* Document extract
# watco finish?



## nwcatman (Sep 5, 2008)

want to try turning a few salad bowls and saw a dvd says use watco oil to finish em with. i have an old can of SALAD BOWL FINISH bought from csusa long time ago. any suggestions/comments?   thanks


----------



## LostintheWoods (Sep 5, 2008)

While Watco Danish Oil Finish is my all-time favorite finish on just about any wooden project, I'd be a little shy using it on salad bowls, or any food item. Supposedly, after 24 hours it is completely cured, but I'm just a bit "skittish" when it comes to things that might remotely jeopardize my health and welfare. I'm afraid in this case, I'd have to go with the Behlen's Salad Bowl Finish, for safety's sake.


----------



## ed4copies (Sep 5, 2008)

From a liability point of view, "Salad Bowl Finish" shows you were TRYING to be safe and would (I believe) transfer any lawsuit to the manufacturer.

Otherwise, if someone gets sick for ANY reason, somewhere near your salad bowl, YOU could be the target of his lawsuit!!!


----------



## nwcatman (Sep 5, 2008)

so..........if they get a splinter in their mouth from the bowl am i liable too? just kidding. but yes i know that out of the slime in the bottom of the polluted cesspool a litigation attorney is just waiting to crawl out and chase an ambulance to my front door. sign of the times.


----------



## ed4copies (Sep 5, 2008)

Of course not.  IF THEY chew on your bowl, they are stupid.

NOW, if their DOG chews on your bowl, gets a splinter in his mouth -------------

YOU ARE IN DEEP DOGGY DOOO-DDDDOOOOO!!!!!

Lawsuits with kids and animals are "no way to win!!"


----------



## GBusardo (Sep 7, 2008)

* The exercise
Carry on the forum thread about finishing salad bowls from the point where it stops.

* Rows of pointing data

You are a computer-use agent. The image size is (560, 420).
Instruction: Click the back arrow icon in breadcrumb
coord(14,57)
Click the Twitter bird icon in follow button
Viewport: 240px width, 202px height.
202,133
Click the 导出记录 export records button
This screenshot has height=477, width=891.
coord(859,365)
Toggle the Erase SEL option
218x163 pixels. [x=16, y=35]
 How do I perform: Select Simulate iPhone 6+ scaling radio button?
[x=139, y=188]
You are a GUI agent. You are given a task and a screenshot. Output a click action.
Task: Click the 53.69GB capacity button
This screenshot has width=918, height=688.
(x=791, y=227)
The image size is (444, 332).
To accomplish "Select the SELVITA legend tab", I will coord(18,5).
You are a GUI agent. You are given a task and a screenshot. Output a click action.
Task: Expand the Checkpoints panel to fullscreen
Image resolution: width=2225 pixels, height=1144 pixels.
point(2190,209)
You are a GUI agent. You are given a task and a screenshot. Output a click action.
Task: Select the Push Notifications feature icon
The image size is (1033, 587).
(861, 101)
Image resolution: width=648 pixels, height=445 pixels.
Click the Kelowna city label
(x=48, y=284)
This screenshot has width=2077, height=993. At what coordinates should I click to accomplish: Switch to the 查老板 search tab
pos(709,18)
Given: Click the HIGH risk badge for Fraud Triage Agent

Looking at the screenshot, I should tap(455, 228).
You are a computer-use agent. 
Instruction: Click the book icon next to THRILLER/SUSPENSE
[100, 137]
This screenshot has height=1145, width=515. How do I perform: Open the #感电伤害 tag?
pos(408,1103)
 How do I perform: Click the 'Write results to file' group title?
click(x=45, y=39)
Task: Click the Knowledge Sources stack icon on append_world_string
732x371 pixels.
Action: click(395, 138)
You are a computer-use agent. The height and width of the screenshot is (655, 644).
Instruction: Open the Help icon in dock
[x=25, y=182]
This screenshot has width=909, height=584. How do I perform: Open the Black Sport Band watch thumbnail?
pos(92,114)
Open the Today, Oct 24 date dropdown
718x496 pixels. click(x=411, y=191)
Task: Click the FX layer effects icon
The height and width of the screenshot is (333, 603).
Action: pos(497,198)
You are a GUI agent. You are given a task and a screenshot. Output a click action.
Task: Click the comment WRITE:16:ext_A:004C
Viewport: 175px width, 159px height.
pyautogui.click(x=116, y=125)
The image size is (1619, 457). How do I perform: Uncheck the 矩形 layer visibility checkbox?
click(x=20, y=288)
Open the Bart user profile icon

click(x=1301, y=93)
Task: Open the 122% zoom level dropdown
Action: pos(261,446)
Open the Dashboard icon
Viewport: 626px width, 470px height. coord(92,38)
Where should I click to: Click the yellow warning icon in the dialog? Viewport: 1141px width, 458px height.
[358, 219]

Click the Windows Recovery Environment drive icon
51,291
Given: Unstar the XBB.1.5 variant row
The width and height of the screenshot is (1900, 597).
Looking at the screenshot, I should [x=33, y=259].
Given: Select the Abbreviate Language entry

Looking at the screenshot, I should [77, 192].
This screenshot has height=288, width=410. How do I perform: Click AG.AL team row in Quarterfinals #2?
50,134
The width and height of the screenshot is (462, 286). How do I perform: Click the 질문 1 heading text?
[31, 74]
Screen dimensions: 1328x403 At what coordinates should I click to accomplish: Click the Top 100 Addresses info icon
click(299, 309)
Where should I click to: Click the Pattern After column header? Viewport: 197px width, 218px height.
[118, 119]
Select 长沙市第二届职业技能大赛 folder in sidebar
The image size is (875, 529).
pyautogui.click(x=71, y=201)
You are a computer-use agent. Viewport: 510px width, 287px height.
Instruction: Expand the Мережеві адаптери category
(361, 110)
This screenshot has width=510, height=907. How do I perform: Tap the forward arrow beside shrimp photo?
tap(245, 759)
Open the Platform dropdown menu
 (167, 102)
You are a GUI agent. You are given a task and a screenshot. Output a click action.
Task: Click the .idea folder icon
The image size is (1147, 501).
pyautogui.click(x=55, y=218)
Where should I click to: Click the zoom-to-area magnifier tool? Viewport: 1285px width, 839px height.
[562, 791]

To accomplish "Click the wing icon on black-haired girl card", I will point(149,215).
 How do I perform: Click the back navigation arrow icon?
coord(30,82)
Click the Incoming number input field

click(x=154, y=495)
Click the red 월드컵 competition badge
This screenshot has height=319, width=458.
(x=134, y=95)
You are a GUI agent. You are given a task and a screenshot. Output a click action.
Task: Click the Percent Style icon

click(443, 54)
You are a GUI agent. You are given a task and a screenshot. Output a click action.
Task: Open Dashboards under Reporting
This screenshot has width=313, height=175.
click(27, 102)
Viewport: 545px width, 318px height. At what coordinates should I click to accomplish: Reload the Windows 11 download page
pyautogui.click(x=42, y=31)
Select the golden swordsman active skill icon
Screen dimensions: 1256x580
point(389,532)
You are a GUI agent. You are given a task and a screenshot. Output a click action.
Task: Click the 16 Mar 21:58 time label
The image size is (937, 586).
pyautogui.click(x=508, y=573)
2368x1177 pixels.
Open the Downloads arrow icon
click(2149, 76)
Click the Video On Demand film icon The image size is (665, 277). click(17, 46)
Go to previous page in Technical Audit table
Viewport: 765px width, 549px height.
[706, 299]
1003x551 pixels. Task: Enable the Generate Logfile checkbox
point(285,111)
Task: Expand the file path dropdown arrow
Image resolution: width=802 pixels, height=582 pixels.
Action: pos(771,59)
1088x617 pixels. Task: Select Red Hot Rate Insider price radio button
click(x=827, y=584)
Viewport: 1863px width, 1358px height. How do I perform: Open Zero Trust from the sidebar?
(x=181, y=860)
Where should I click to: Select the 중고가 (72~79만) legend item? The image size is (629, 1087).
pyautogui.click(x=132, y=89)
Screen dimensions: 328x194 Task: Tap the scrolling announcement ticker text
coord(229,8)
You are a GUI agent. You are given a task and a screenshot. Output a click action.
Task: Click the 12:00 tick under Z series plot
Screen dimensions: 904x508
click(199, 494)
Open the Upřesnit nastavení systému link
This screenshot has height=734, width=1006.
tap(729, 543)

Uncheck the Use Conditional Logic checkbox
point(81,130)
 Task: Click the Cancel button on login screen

* Exercise answer
Hi Catman,  I have done a lot of research on this topic and I the majority of what I read states that ANY finish is food safe after it cures, unless of course, it has lead in it. With  that said, I tend to use mineral oil for three reasons. You can buy it on the cheap at Walmart, it does not go rancid and the people you give the  bowl to, can easily re-apply the finish themselves.  Personally, I think the Salad Bowl Finish is a waste of money.


----------



## RussFairfield (Sep 8, 2008)

Food safe finish? There has been a lot written about it. Here's mine.....

http://www.woodturnerruss.com/FSOriginal3a.html


----------



## Ron in Drums PA (Sep 8, 2008)

Gary, I'm pretty sure that Salad Bowl Finish is 95%+ mineral oil.

Truth is, if you can smell the finish, it's not cured. Oil/varnish based finishes can take a few months to fully cure.

Mineral oil doesn't really add any protection and needs to be reapplied very often. But it does help to keep the wood looking nice if used regularly.


----------



## redfishsc (Sep 8, 2008)

Russ' info on the food safe finish is just right.

For bowls that will be used for food, you can use thinned poly to absorb into the grain. Keep applying it until it won't absorb any more. Come back 30 minutes later and do it again. Wipe it clean and let it cure out for a day or two and then lightly sand with 400 grit, buff with tripoli, white diamond, and carnauba.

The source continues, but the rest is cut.